Auf der anderen Seite sind manche Streitigkeiten aus heutiger Perspektive nur noch schwer nachzuvollziehen. Zudem stellt sich bei der Entstehung der Konkordienformel die bis heute für die Ökumene herausfordernde Frage, wie viel Gemeinsamkeit sein muss und wie viel theologische Vielfalt sein darf, wenn man in den entscheidenden Grundaussagen und Grundanliegen übereinstimmt. Diese Frage kann man wohl nur multilateral lösen, was entsprechende Folgerungen für die Auslegung der Bekenntnisse in der gegenwärtigen Situation zur Folge haben muss. Denn im Unterschied zur damaligen Zeit ist die Theologie heute nicht mehr von der Erwartung des unmittelbar bevorstehenden Endes der Welt geprägt, wie das im 16. Jahrhundert der Fall war, und sicherlich ist die Polemik nicht mehr in gleicher Weise eine legitime theologische Methode wie in den damaligen Streitigkeiten (vgl. 28-30).
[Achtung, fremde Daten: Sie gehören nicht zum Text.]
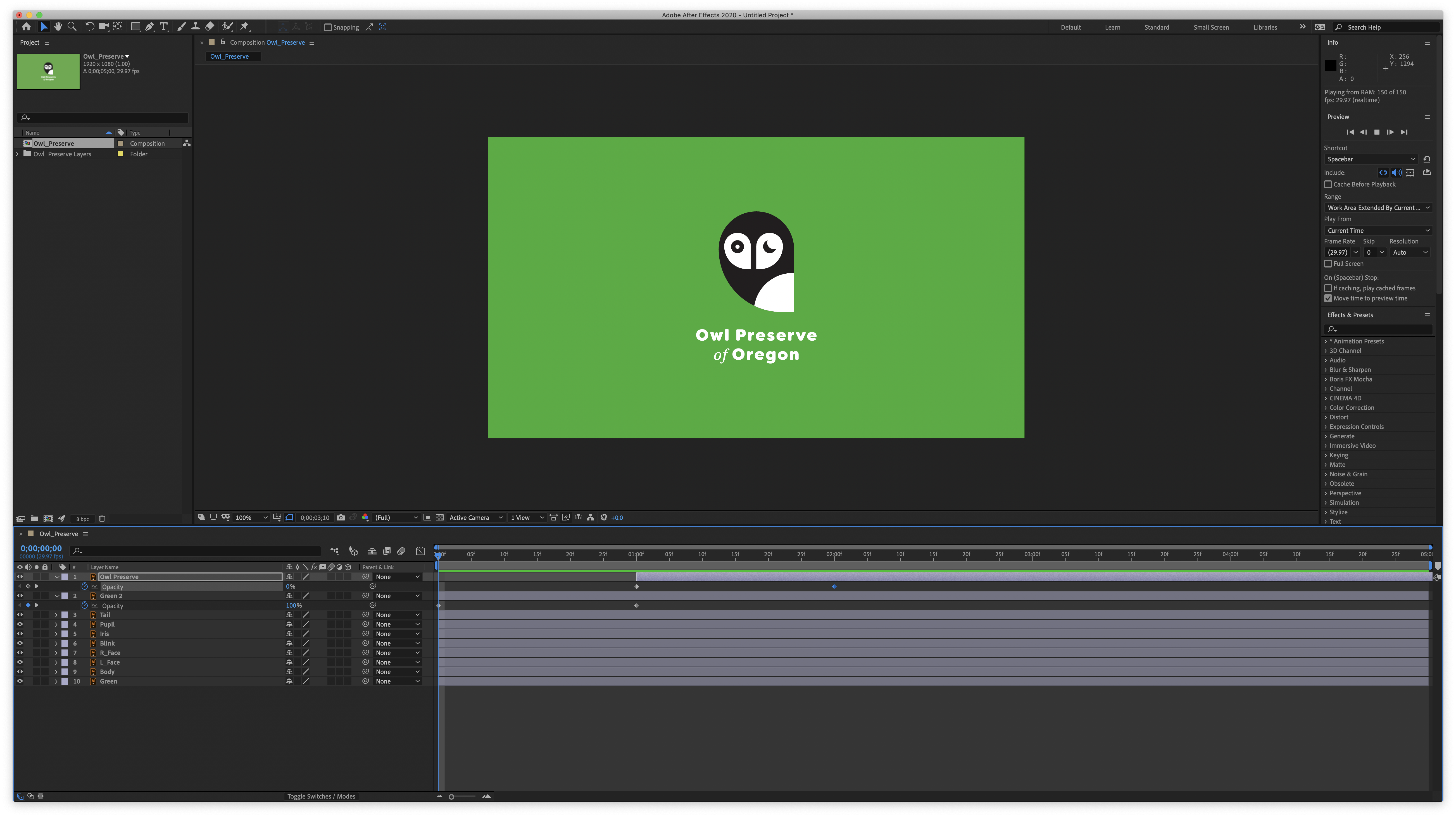Take snapshot with camera icon

click(340, 518)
Auch darum wird man Kolb nicht in allem folgen können. Wenn er in Luthers Kreuzestheologie sowie in der Unterscheidung von aktiver und passiver Gerechtigkeit und von Gesetz und Evangelium den »radikale[n] Paradigmenwechsel für die abendländische Christenheit« (32) sieht, dann hätte man das gern näher begründet und erläutert. Seine Ablehnung der orthodoxen Theosis-Lehre sowie damit verbunden der Lutherinterpretation der finnischen Schule (vgl. 99, Anm. 3) leugnet Brücken, die andere im ökumenischen Dialog m.E. zu Recht wahrgenommen und begangen haben. Da Kolb das Zustandekommen der Konkordienformel wohl als bis heute ökumenisch maßgebend ansieht, wäre es interessant gewesen, wenn er das über einige sporadische Bemerkungen hinaus am Ende noch etwas ausführlicher dargestellt hätte. So gilt, was Kaufmann am Ende seines Vorworts schreibt: »Kolbs Sicht der Dinge ist kohärent, niveauvoll und anregend; alternativlos ist sie nicht« (12).